The data =
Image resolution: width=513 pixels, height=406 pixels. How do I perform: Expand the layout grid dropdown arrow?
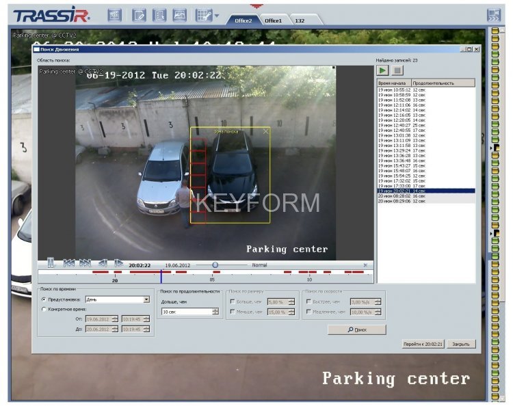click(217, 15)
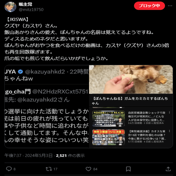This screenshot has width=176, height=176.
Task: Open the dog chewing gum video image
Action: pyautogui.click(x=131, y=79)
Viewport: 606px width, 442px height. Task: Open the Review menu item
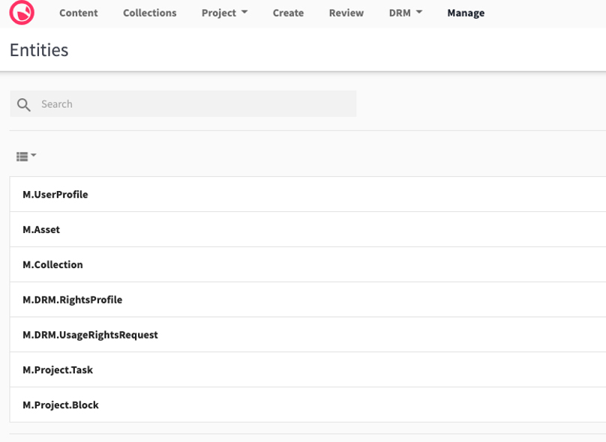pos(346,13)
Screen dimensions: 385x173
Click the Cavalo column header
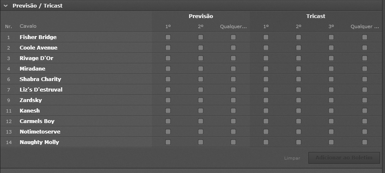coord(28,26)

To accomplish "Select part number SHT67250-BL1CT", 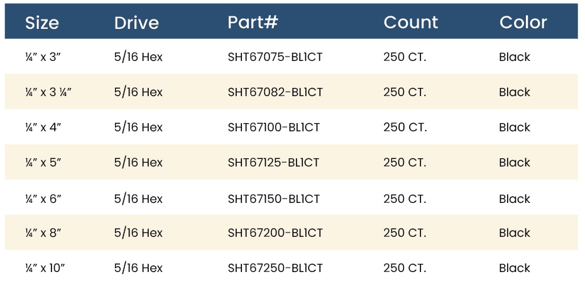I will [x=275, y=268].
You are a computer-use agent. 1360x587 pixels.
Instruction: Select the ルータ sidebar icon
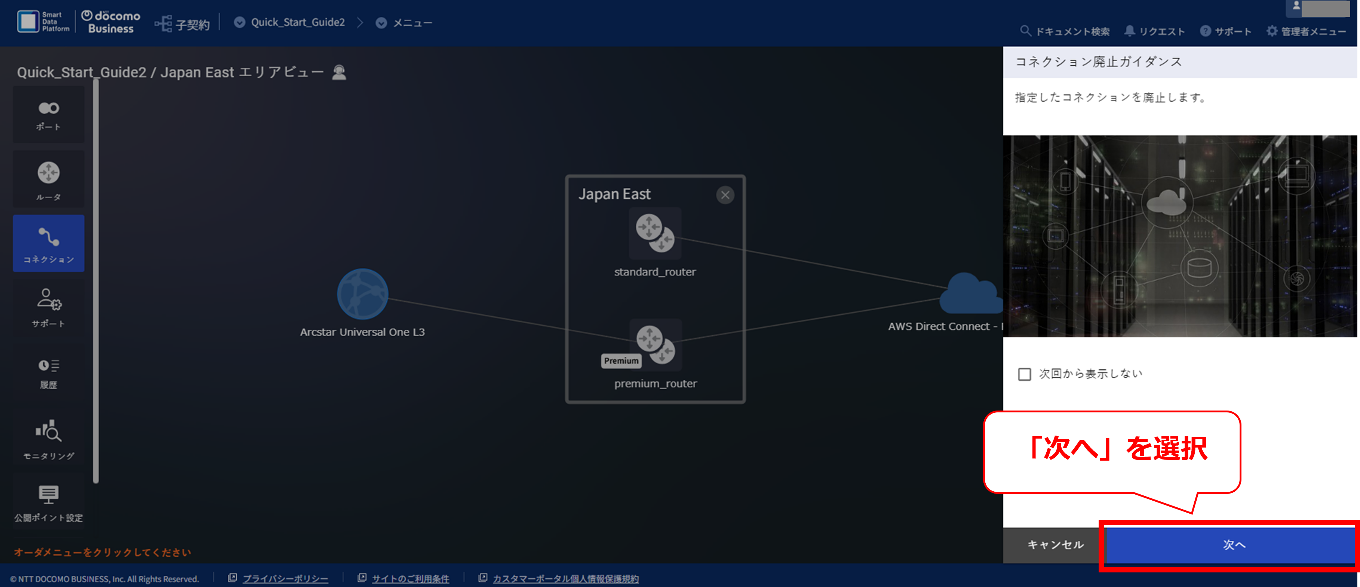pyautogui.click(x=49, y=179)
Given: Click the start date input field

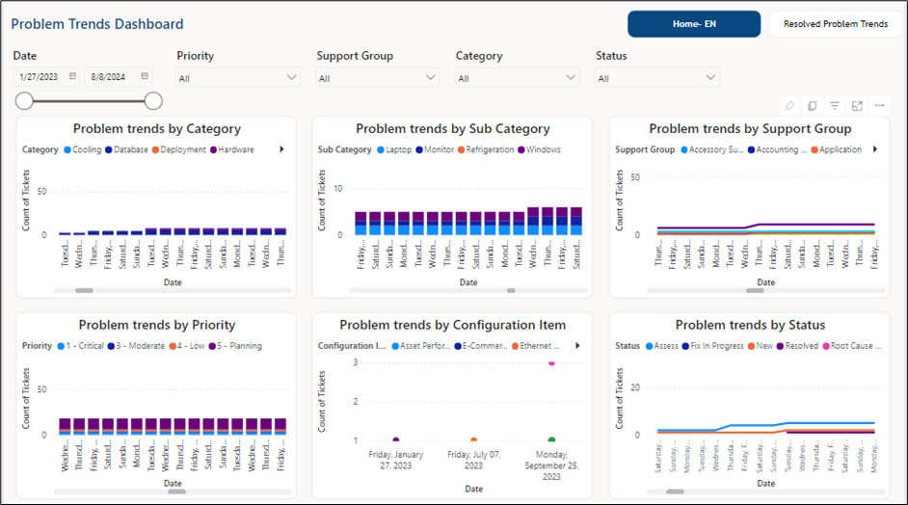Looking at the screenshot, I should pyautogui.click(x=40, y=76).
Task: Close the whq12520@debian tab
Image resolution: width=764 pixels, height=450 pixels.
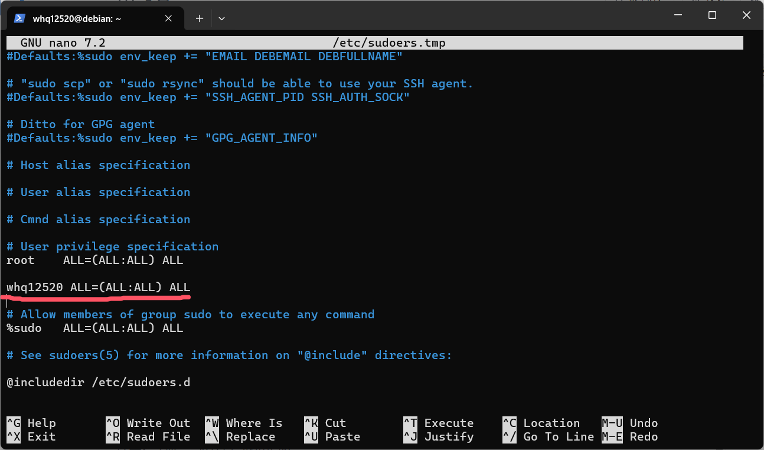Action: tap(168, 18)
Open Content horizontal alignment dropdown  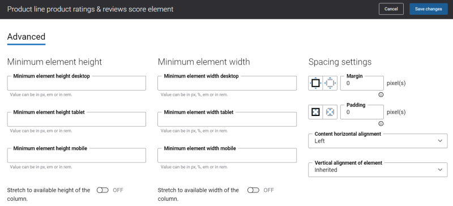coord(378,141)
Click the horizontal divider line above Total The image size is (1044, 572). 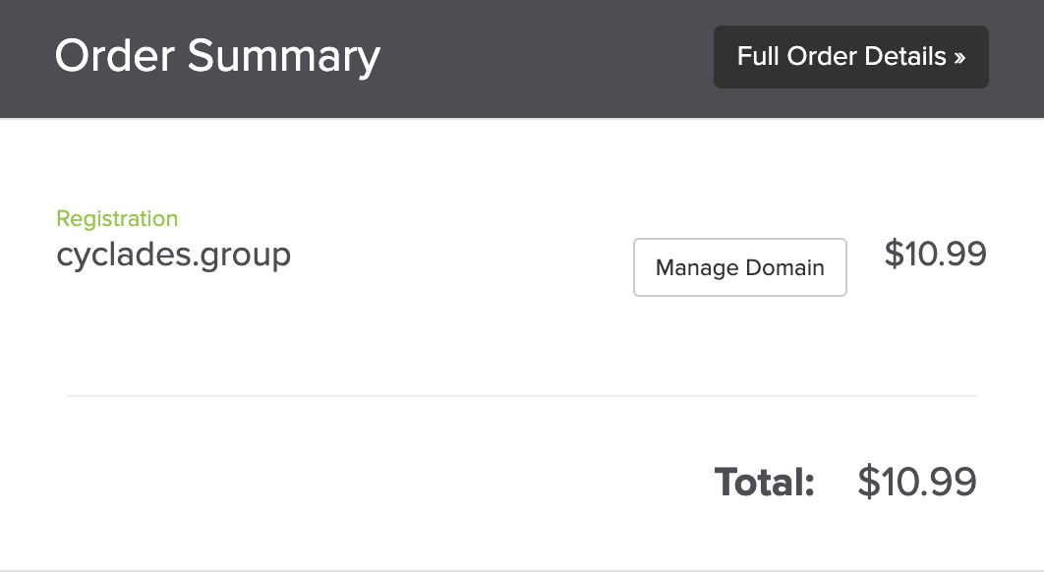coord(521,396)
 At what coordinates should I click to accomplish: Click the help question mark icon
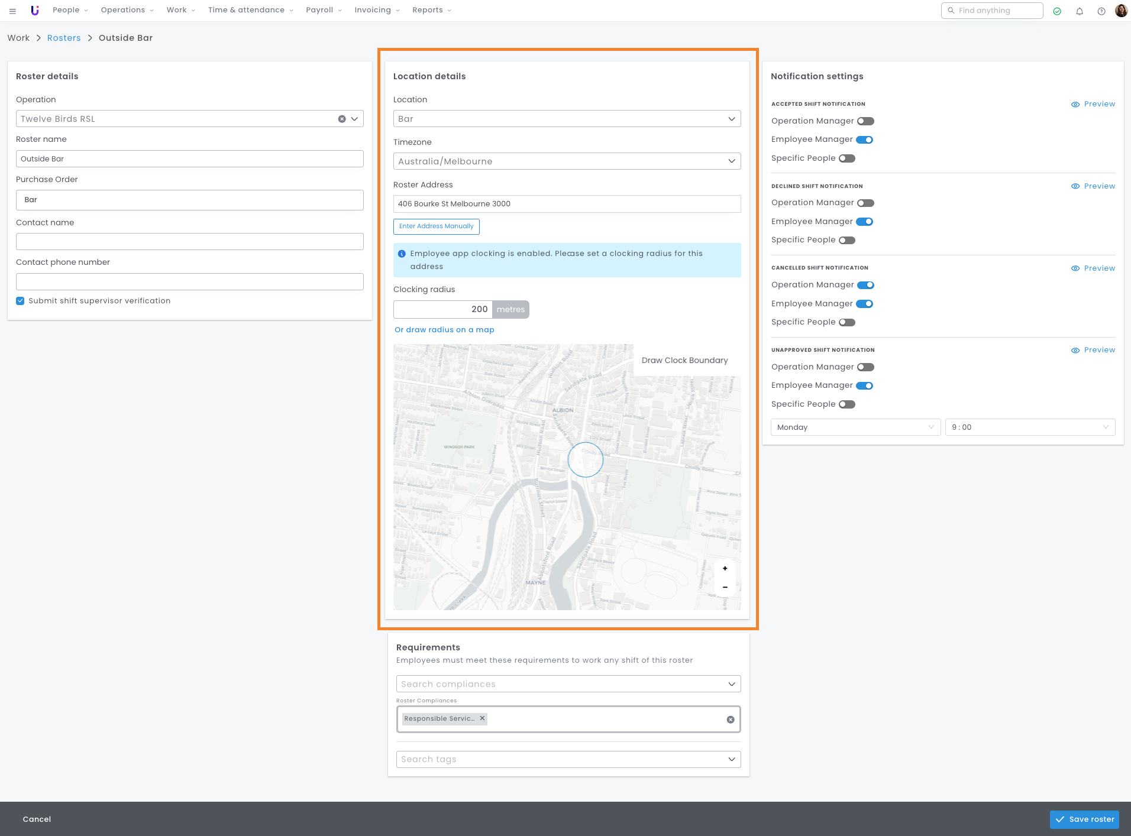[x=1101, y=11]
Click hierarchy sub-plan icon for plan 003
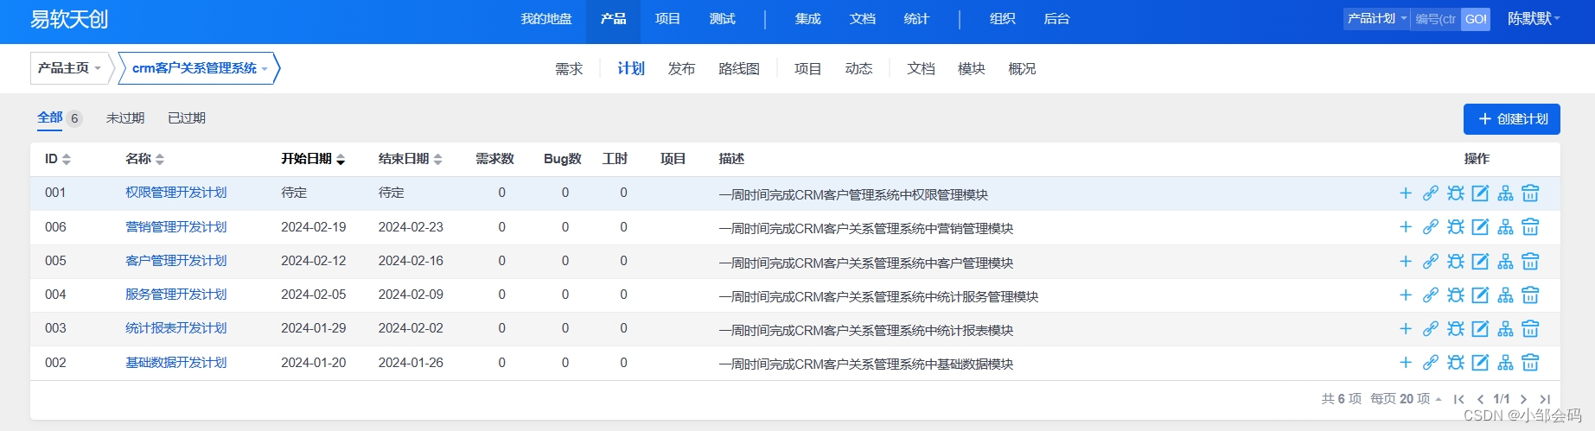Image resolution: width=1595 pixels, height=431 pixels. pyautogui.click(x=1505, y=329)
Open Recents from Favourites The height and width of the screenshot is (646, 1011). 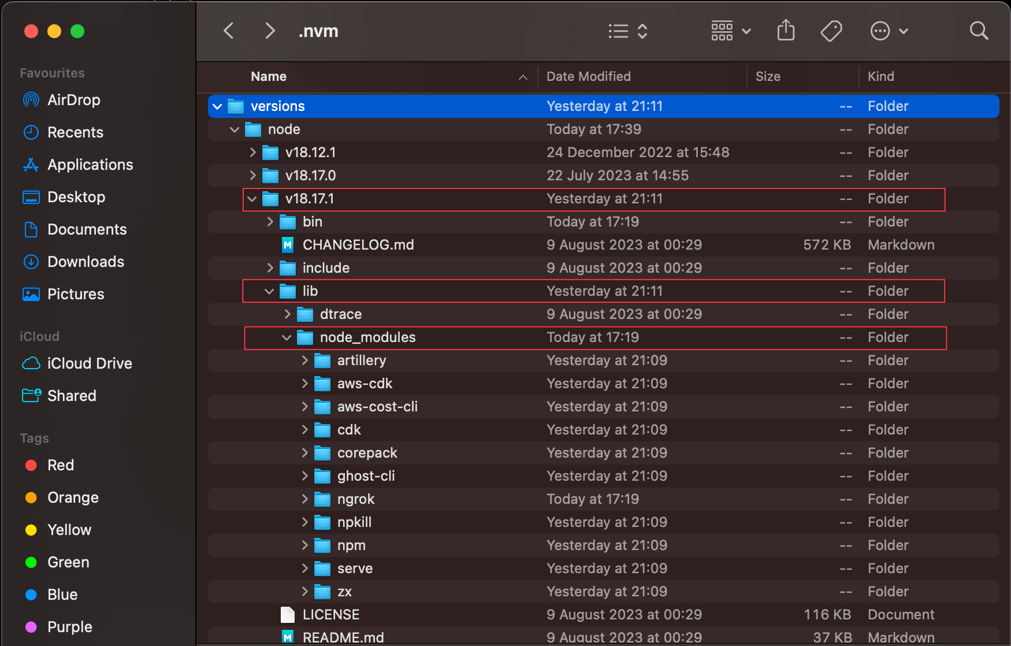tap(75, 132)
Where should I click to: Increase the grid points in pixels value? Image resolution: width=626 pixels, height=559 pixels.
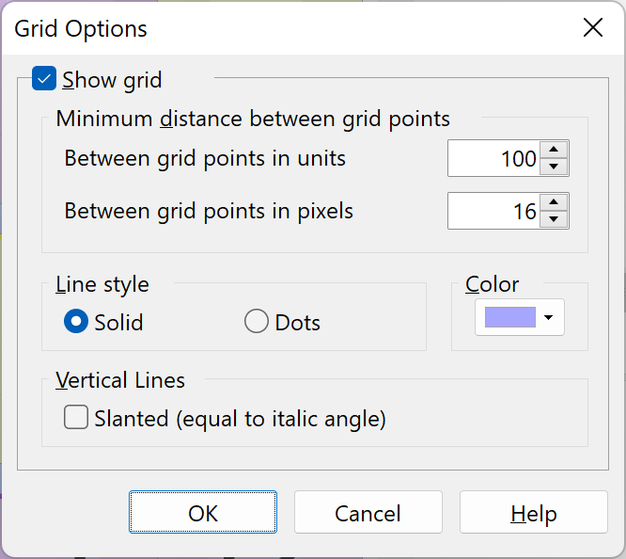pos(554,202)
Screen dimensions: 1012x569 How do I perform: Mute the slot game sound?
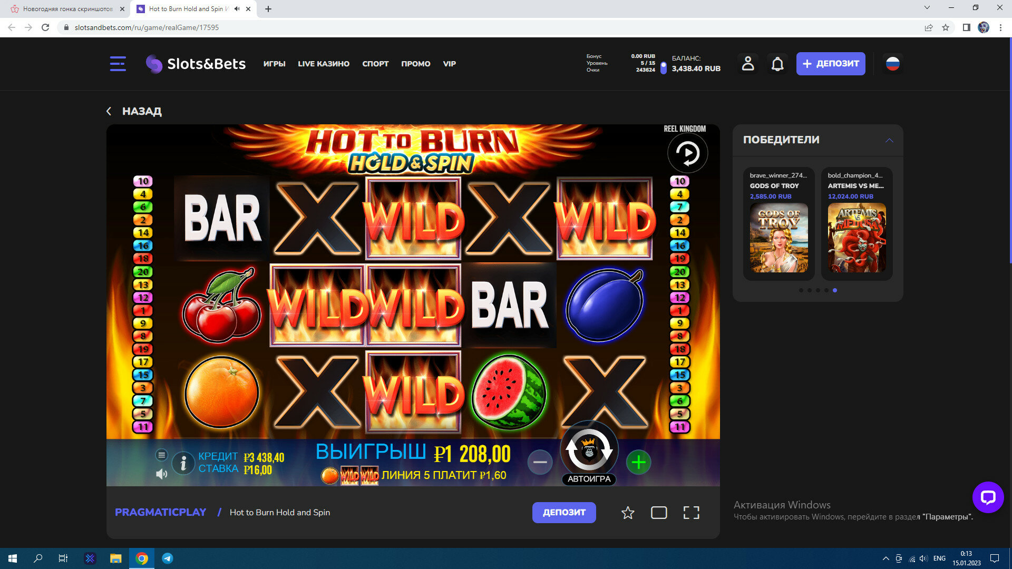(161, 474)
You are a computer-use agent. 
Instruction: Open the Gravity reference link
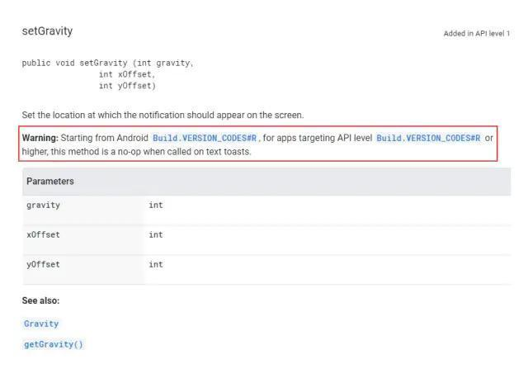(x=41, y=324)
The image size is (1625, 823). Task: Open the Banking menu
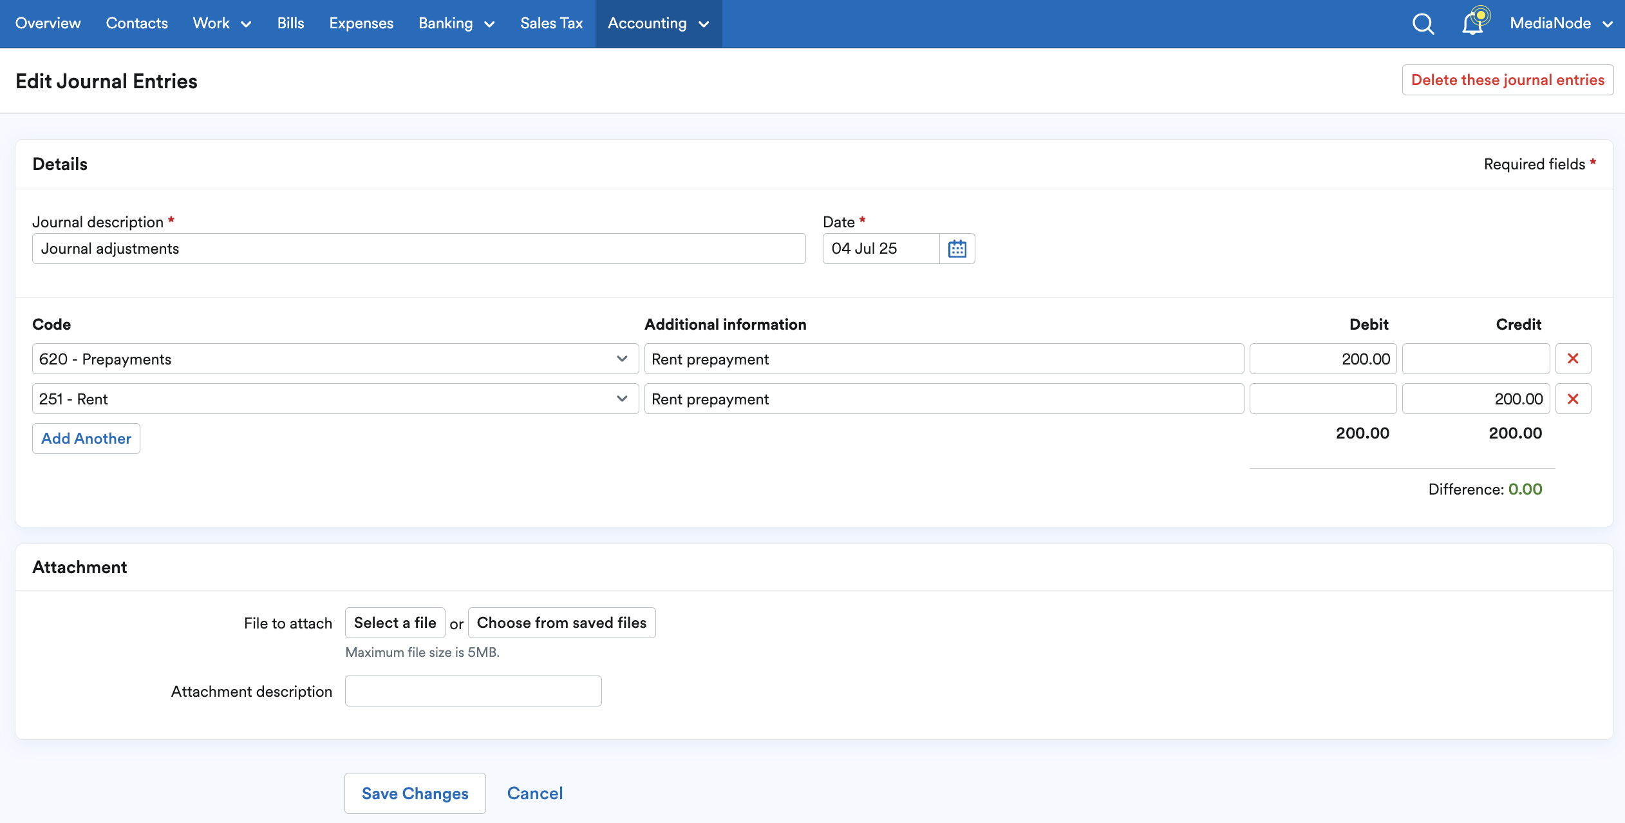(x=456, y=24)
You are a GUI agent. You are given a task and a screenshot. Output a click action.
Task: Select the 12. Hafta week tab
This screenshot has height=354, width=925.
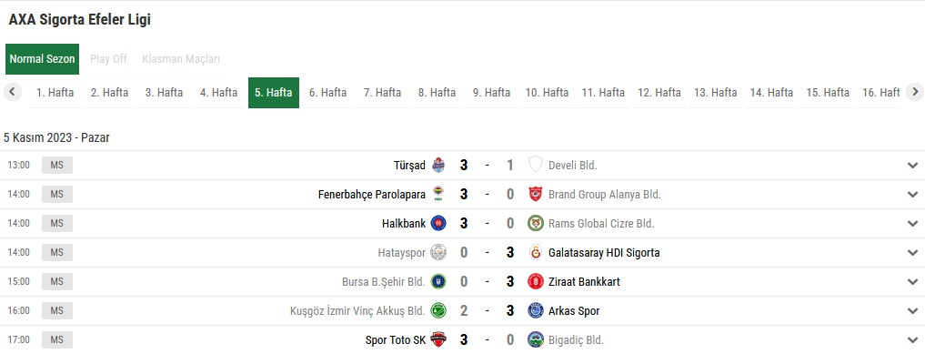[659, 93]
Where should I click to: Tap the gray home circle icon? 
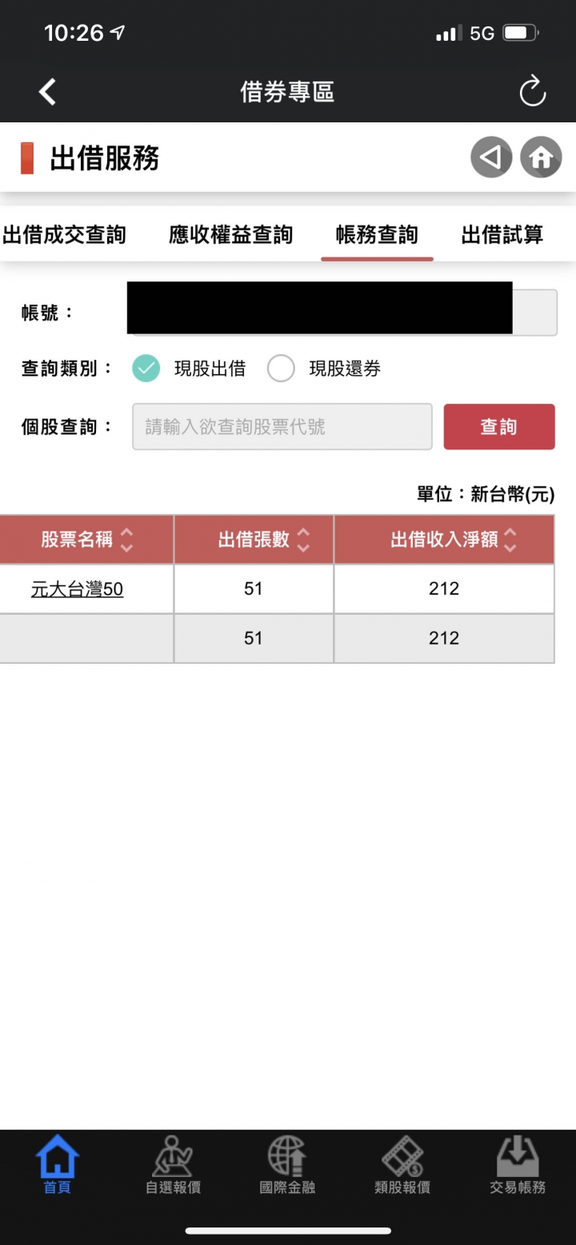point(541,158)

Short problem =
Starting at the line that contains "The image size is (1625, 823)." and continuing through the end of the records, give each line as an item in a numbered list. Skip blank lines and leave the pictures out.

Solution for this exercise =
1. The image size is (1625, 823). Task: Open the Banking menu
2. (x=456, y=24)
3. You are a GUI agent. You are given a task and a screenshot. Output a click action.
4. Task: Select the 12. Hafta week tab
5. This screenshot has height=354, width=925.
6. [659, 93]
7. Where should I click to: Tap the gray home circle icon? 
8. point(541,158)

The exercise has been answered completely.